Casas en medio del mar

Creo que más de una vez he perdido mis palabras. A quienes les gusta escribir sabrán a lo que me refiero. No es dejar de escribir por largos momentos, es simplemente no poder escribir de aquello que esta atorado dentro. Y hoy, mientras escuchaba la tormenta que golpea mi ventana, mientras no podía dormir, por fin pude empezar a formular oraciones.

Alguien a quien quiero mucho, una vez escribió sobre mi casa…aquella casa que sin cansancio construía una y otra vez con la esperanza de tener un hogar, y como siempre, una ola gigante entraba por la ventana y arrasaba con todo, y de nuevo ahí me encontraba, parada intentando recoger los pedazos. Siempre me gustó esa analogía. Siempre me gustó pensar que mis relaciones eran como una casa que poco a poco se iba formando.

Nunca lo vi como algo literal, hasta que llegó él y entonces empezamos a construir una casa de verdad. Todavía recuerdo esa sensación ver aquella casa, mirarnos y saber que esa era la indicada. Empezamos a imaginar como sería ponerle nuestro sello, y poco a poco lo fuimos haciendo. Primero con uno que otro mueble, una planta aquí, una planta allá, y por supuesto que nuestras fotos no podían faltar. Empezamos a diseñar los cambios que queríamos hacer, a escoger el color de nuestro cuarto, la nueva cocina, y plan tras plan iba siendo mas nuestra.

Y aunque el viento helado entraba por las ventanas, la idea de que otra ola podía destruir todo aquello que habíamos construido, parecía absurda, porque esta vez todo era real, todo era tangible. El sueño de nuestro hogar se volvió nuestra rutina, y nuestra prioridad.
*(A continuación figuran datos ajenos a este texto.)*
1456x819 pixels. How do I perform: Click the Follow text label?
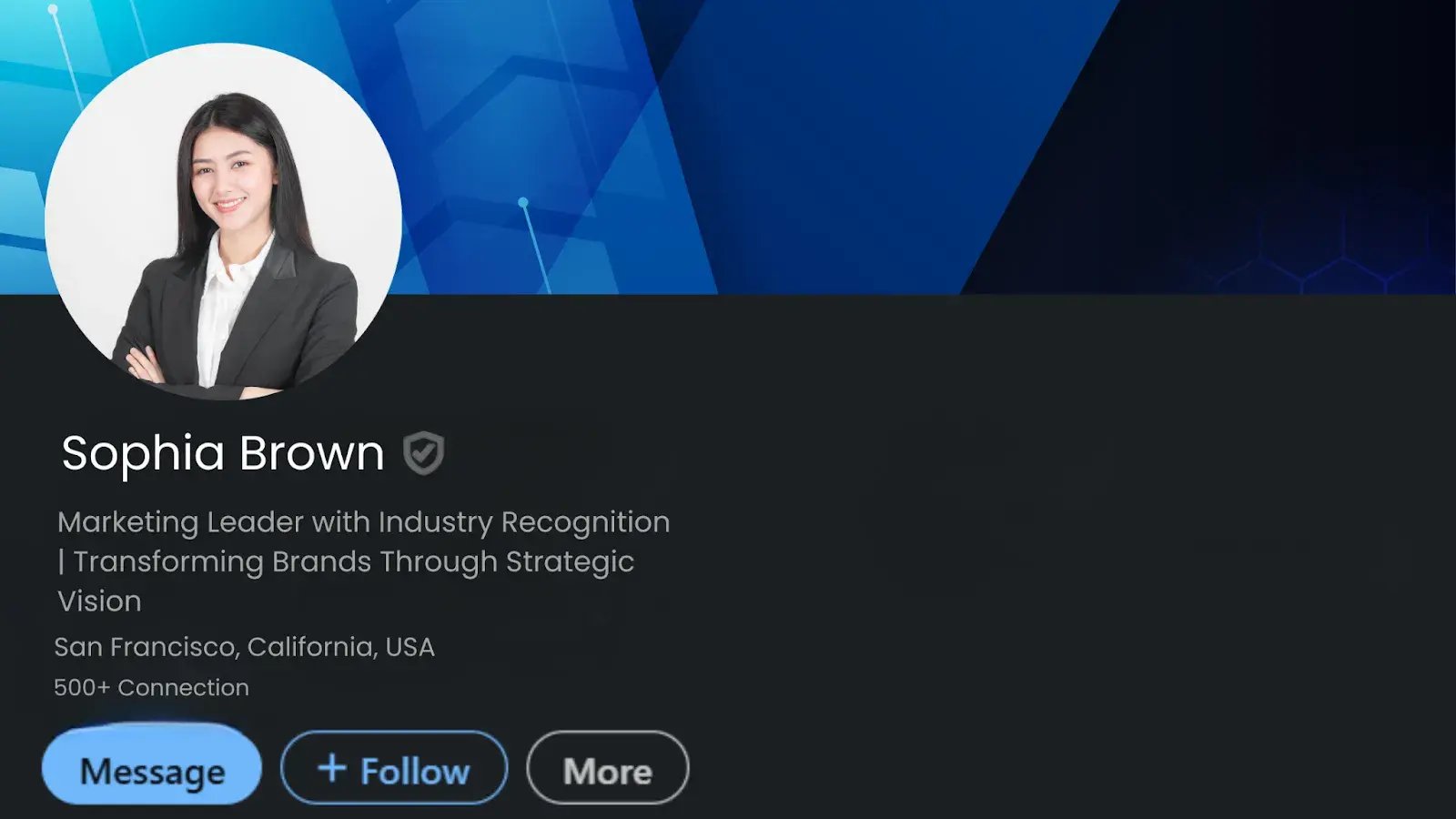click(415, 772)
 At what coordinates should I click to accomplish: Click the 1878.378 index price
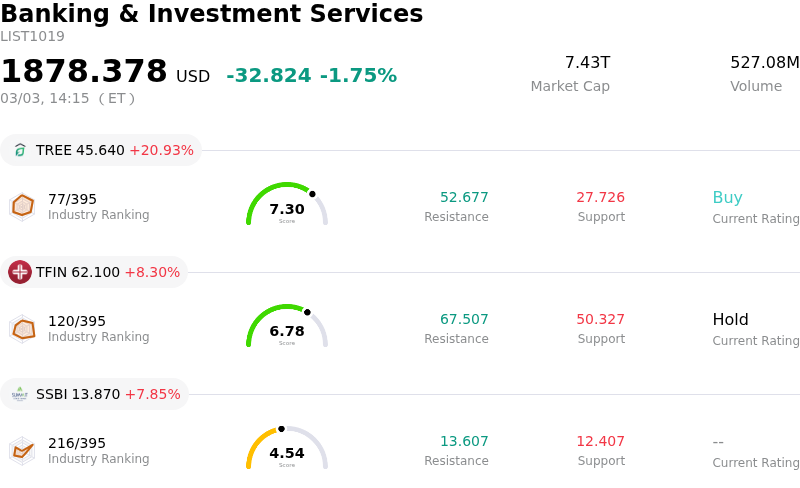(x=84, y=72)
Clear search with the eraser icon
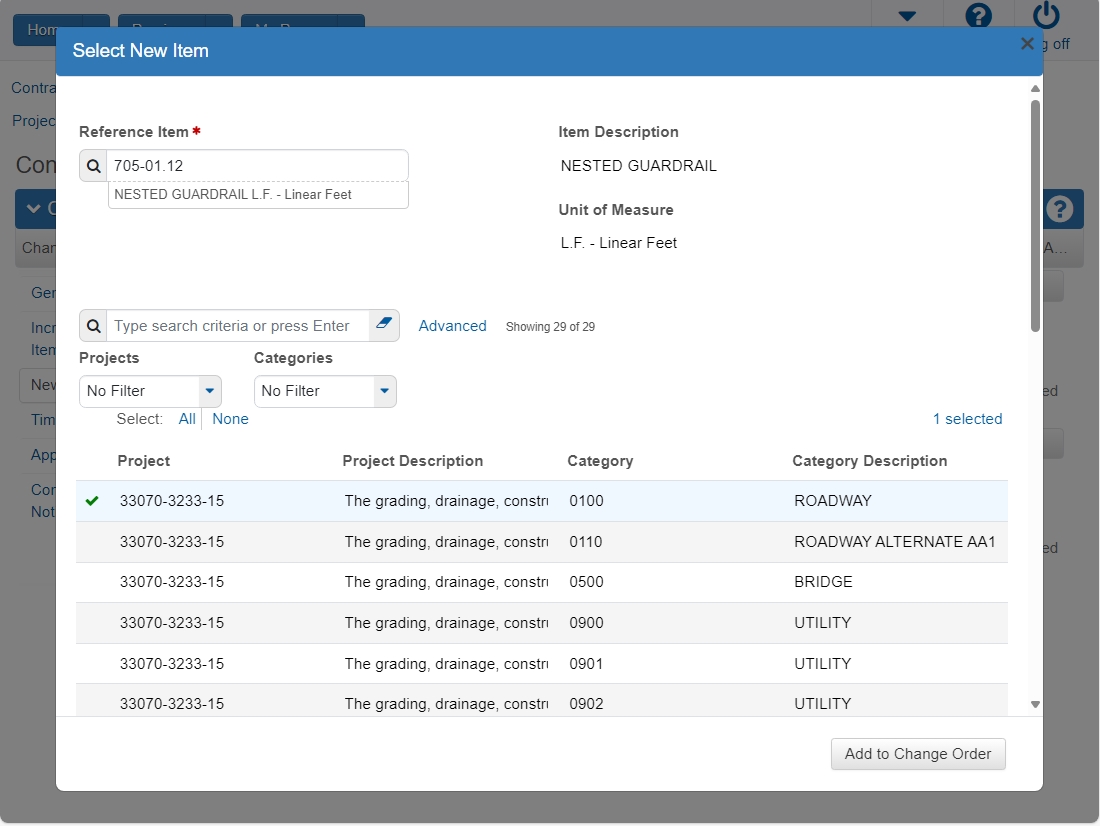The width and height of the screenshot is (1100, 826). [x=384, y=324]
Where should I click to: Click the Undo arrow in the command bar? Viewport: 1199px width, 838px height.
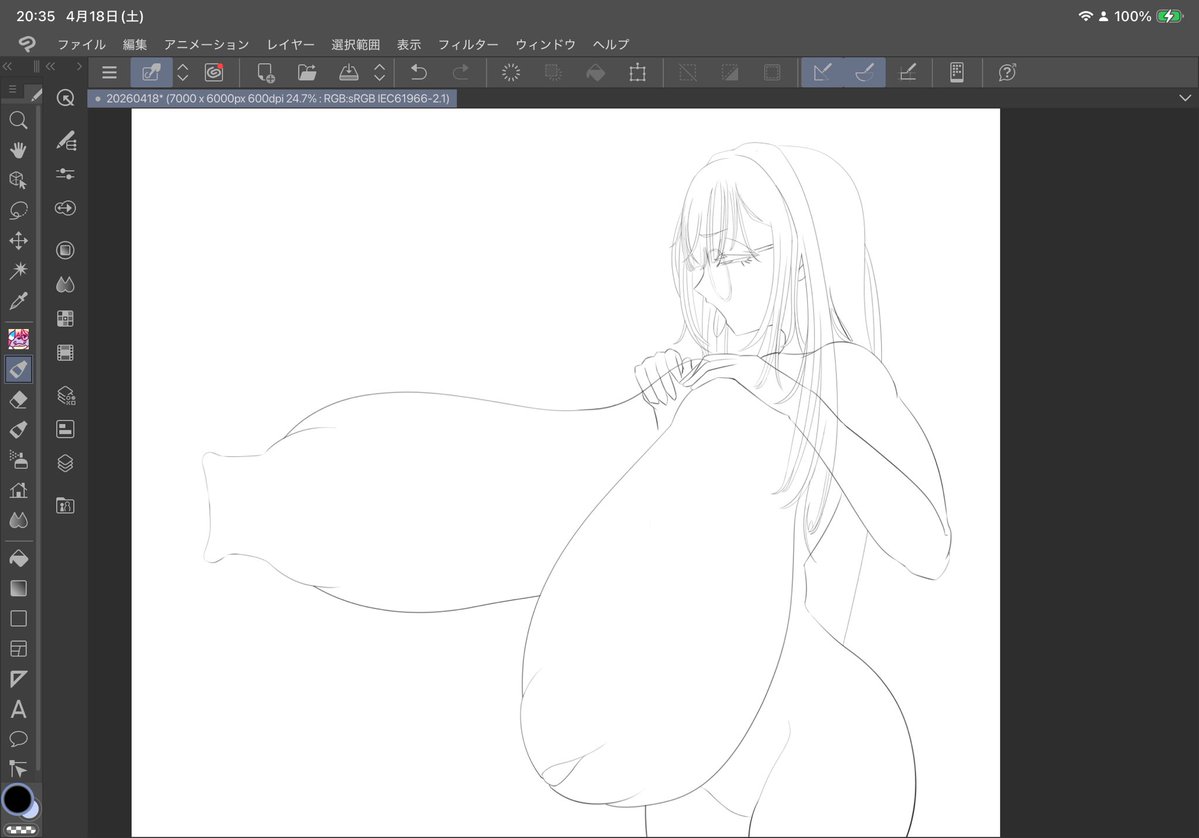(x=418, y=72)
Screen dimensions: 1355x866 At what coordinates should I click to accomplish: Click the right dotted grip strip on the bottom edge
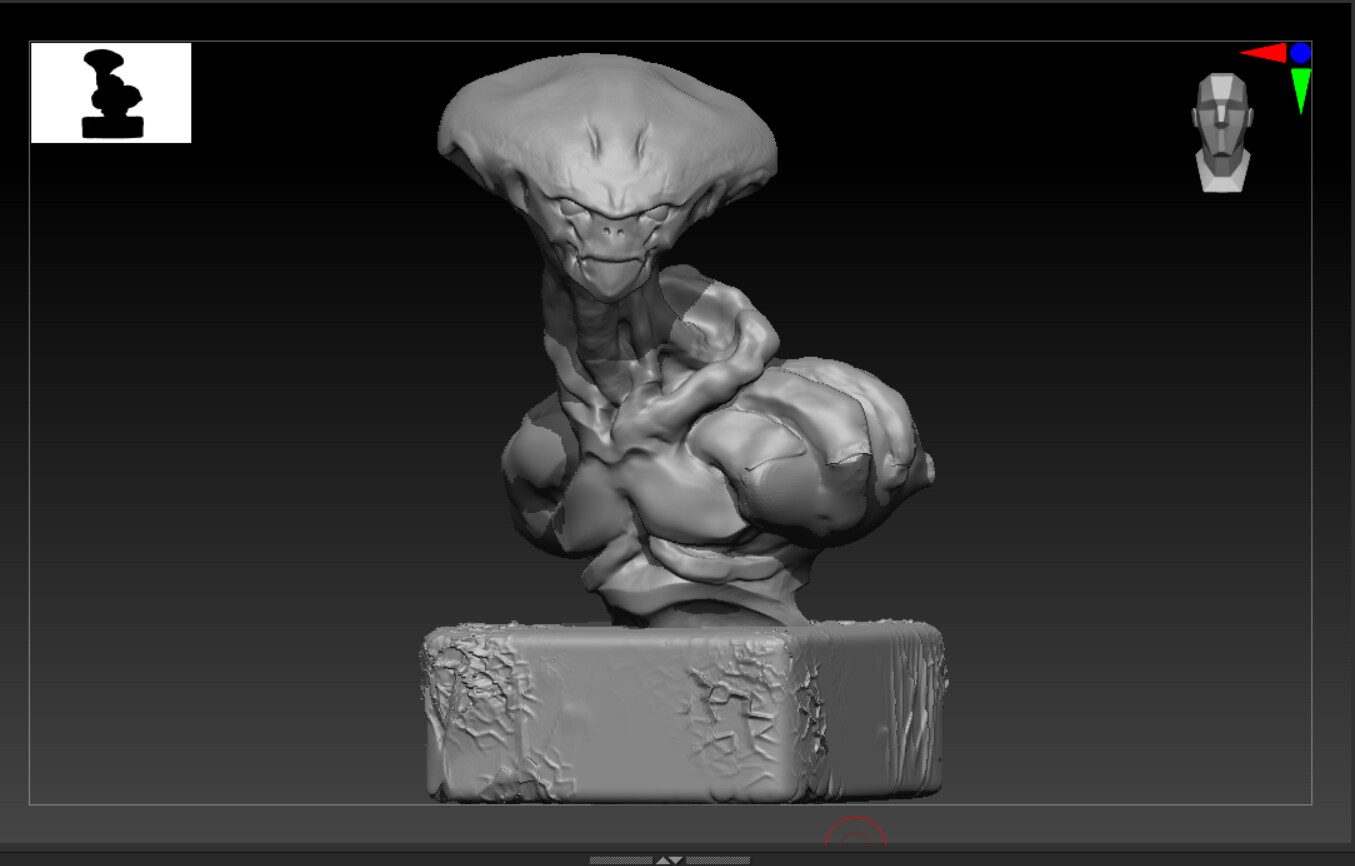[x=716, y=859]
Y poco a poco se nos fue olvidando ponerle leña a la chimenea, proteger las puertas y ventanas en caso de una emergencia, y sobre todo protegernos mutuamente.

Y fue así que cuando la tormenta inició, poco a poco las olas fueron entrando, hasta que mi vieja amiga, volvió a entrar esta vez por todas las ventanas para arrasar con todo.

Fue así como nuestro hogar dejó de sentirse como mío. Fue así como un día todo se destruyó y tuve que salir en busca de un nuevo lienzo.

No voy a mentir, dejar la casa de tus sueños duele, y duele mucho. Duele decirle a dios a cada gota de sudor, a todas las noches de cansancio, a las cuentas del banco, a las desveladas. Duele saber que toda tu esencia está ahí dentro pero ya no será para ti, y que tal vez nadie mas va a poder ver la belleza que tu veías. Duele decirle adiós a un amor y a un hogar, y duele empezar de nuevo.

Alguien a quien quiero mucho me dijo que viera esa oportunidad para volver a empezar a decorar mi casa, de forma literal y figurativa. Y creo que eso fue lo que me dio un poco de esperanza. Y así fue que después de unos meses, empecé de cero, poniendo unas cuantas velas, unos nuevos cojines, una nueva cama, plantas y flores. Y después vinieron los detalles especiales, como ese cuadro arriba de la chimenea que me recuerda al amor de mi vida, o esas fotos de mi familia y amigos que están por todo el lugar.

En el proceso tuve que salir en busca de nuevas cosas, y lo que me encontré fue sorprendente. Me encontré con la Claudia que había olvidado cuánto ama el olor a biblioteca y perderse por horas en los pasillos de una. Encontré a la persona que pasea por los mercados y parques y a veces se pone a platicar con las personas. Encontré a aquella chica que le gustaba leer en la banca de un parque para después tomar unas cuantas fotos de la ciudad, y aquella chica cuya terapía era ir al super porque eso le recordaba a casa.

Y fue así como entendí que antes de construir una casa para dos, siempre es mejor empezar por una casa para uno mismo. Donde si entra una ola, basta un trapeador para limpiar el desastre, porque al final, aquello que se encuentra dentro, aquel amor que mantiene los cimientos de esa casa, es el amor incondicional de la familia, de los amigos, pero sobre todo, de uno mismo.

Duele empezar de nuevo, sí. Pero duele más perderse en el camino de construir una casa que tal vez no quería ser construida.

Hoy sé que aunque tarde tiempo, mi casa va a volver a brillar, a ser radiante, a ser como yo.